In the sub-core configuration, Collector Units (CUs) are hard-partitioned among sub-cores (schedulers). However, the OC input port arbitration logic (allocate_cu) selects the candidate instruction based on the global oldest timestamp across all sub-cores sharing that port.
If the "oldest" instruction belongs to a sub-core whose assigned CUs are full, the allocation fails, and the arbiter stops processing that port for the current cycle. This prevents younger instructions from other sub-cores (whose assigned CUs might be free) from being issued, causing unnecessary Head-of-Line (HoL) blocking.
Code Analysis
1. Global "Oldest" Selection
In opndcoll_rfu_t::allocate_cu, the code retrieves the ready register ID by calling get_ready_reg_id():
// gpgpu-sim/src/gpgpu-sim/shader.cc
void opndcoll_rfu_t::allocate_cu(unsigned port_num) {
input_port_t &inp = m_in_ports[port_num];
for (unsigned i = 0; i < inp.m_in.size(); i++) {
if ((*inp.m_in[i]).has_ready()) {
// <--- ISSUE HERE: This returns the oldest instruction regardless of sub-core ID
unsigned reg_id = (*inp.m_in[i]).get_ready_reg_id();
// ... (Calculation of cuLowerBound / cuUpperBound based on sched_id) ...
for (unsigned k = cuLowerBound; k < cuUpperBound; k++) {
// Try to allocate specific CUs...
}
// If allocation fails here (because this sub-core's CUs are full),
// the loop continues to the next 'i' (next pipeline reg),
// essentially skipping other ready instructions in the current register set.
}
}
}2. The Selection Logic
register_set::get_ready_reg_id iterates through all registers (which map to different sub-cores) and picks the one with the lowest UID:
unsigned get_ready_reg_id() {
// ...
for (unsigned i = 0; i < regs.size(); i++) {
if (not regs[i]->empty()) {
if (ready and (*ready)->get_uid() < regs[i]->get_uid()) {
// ready is oldest
} else {
ready = ®s[i];
reg_id = i;
}
}
}
return reg_id; // Returns the index of the absolute oldest instruction
}Scenario & Expected Behavior
Scenario:
- Sub-Core 0: Has a valid instruction (Warp 4). Its assigned CUs are Free.
- Sub-Core 1: Has a valid instruction (Warp 5). Its assigned CUs are Full.
- Timing: Warp 5 (Sub-Core 1) is slightly "older" (smaller UID) than Warp 4.
Current Behavior:
get_ready_reg_idselects Warp 5 because it is older.allocate_cuchecks Sub-Core 1's CUs. They are full.- Allocation fails.
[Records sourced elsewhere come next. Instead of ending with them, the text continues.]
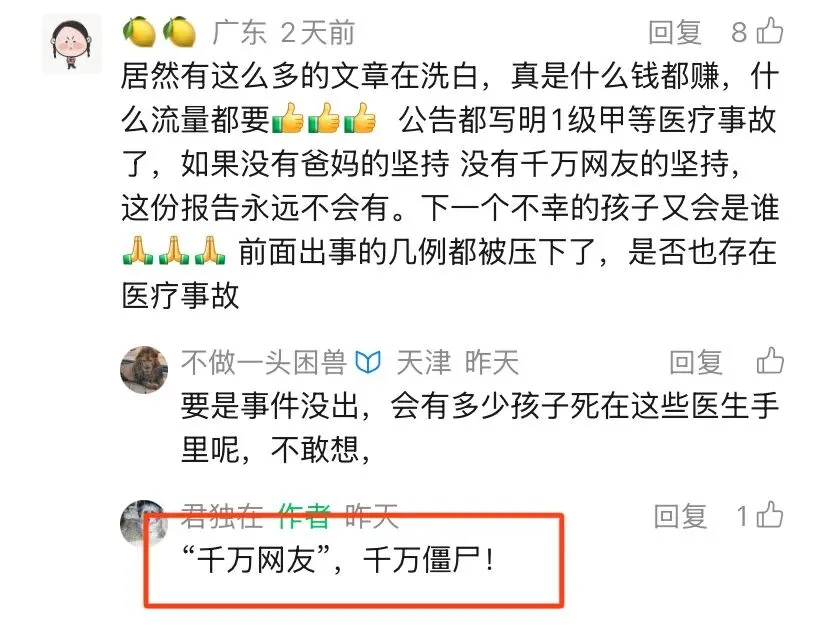Open the lion avatar of 不做一头困兽
828x626 pixels.
click(144, 369)
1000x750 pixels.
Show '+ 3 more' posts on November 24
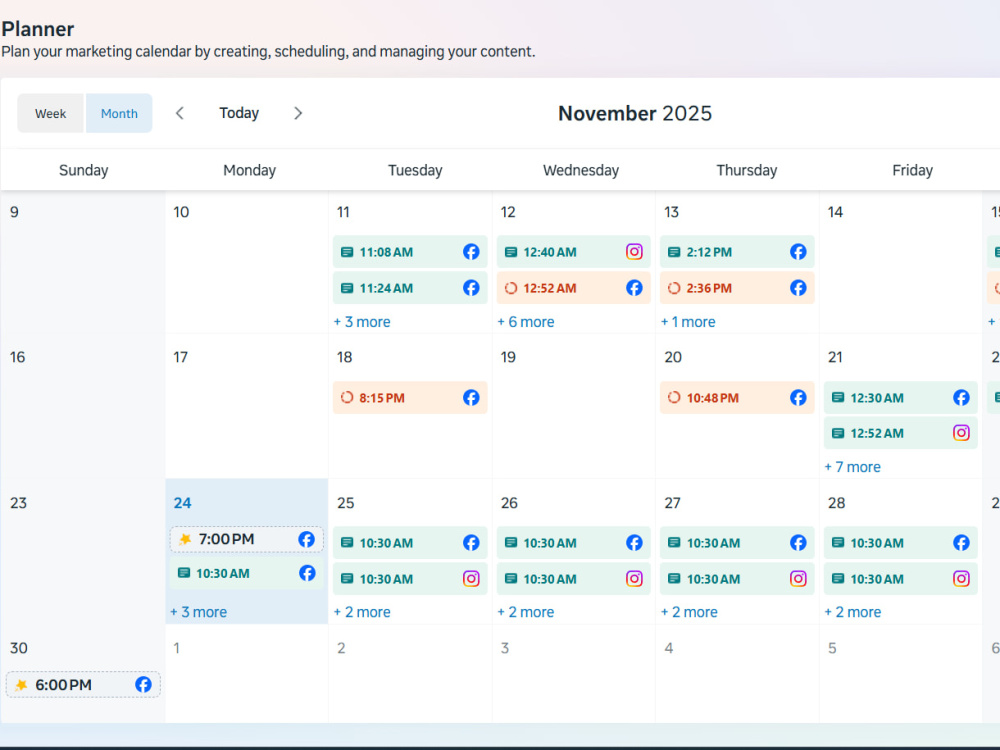198,612
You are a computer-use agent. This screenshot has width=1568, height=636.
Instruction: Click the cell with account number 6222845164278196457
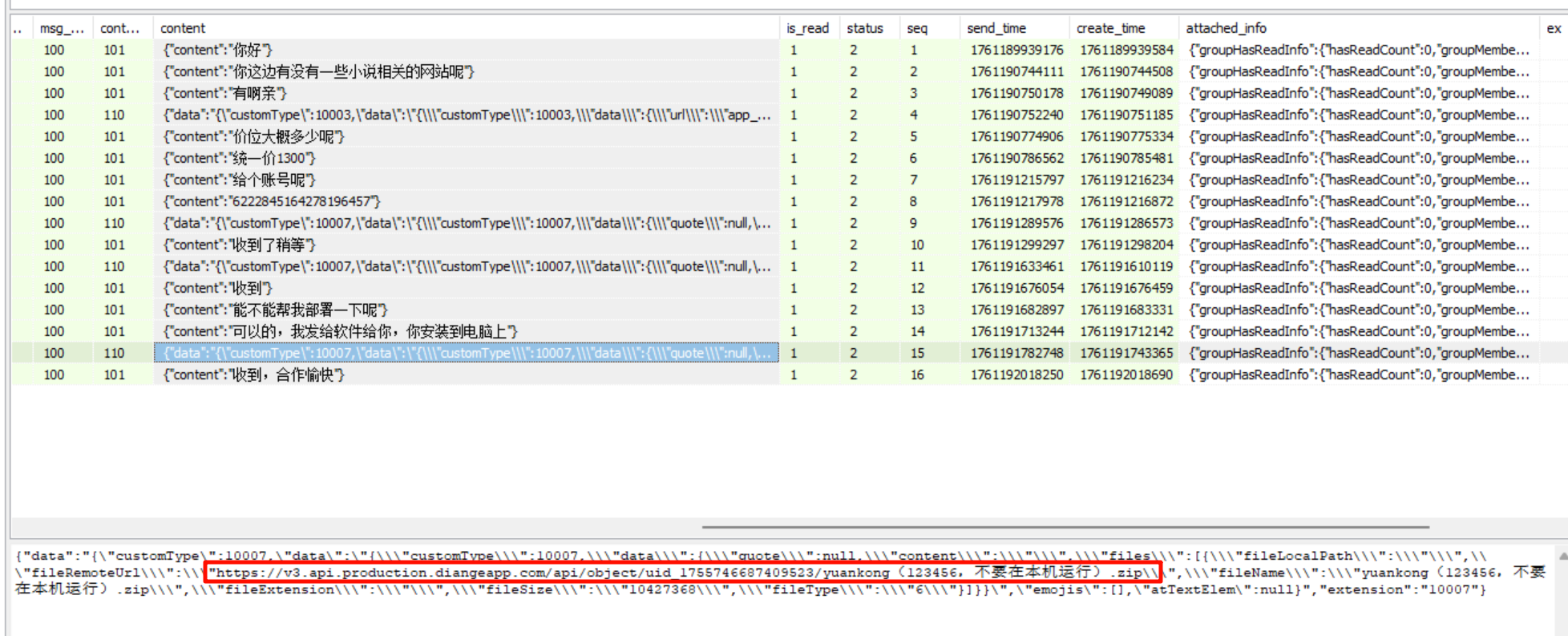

The function exits or moves to the next pipeline register type, ignoring Warp 4.
- Warp 4 is stalled despite having available resources.
Expected Behavior:
Since sub-cores partition the Register File and Collector Units physically in hardware, they should operate independently. If the oldest instruction (Warp 5) cannot proceed due to resource contention specific to Sub-Core 1, the arbiter should check if instructions from other sub-cores (e.g., Warp 4 from Sub-Core 0) can proceed.
Suggested Fix
The allocate_cu logic should be modified to iterate through available sub-cores or continue searching for a candidate instruction if the "oldest" one fails to allocate a CU due to partition-specific constraints.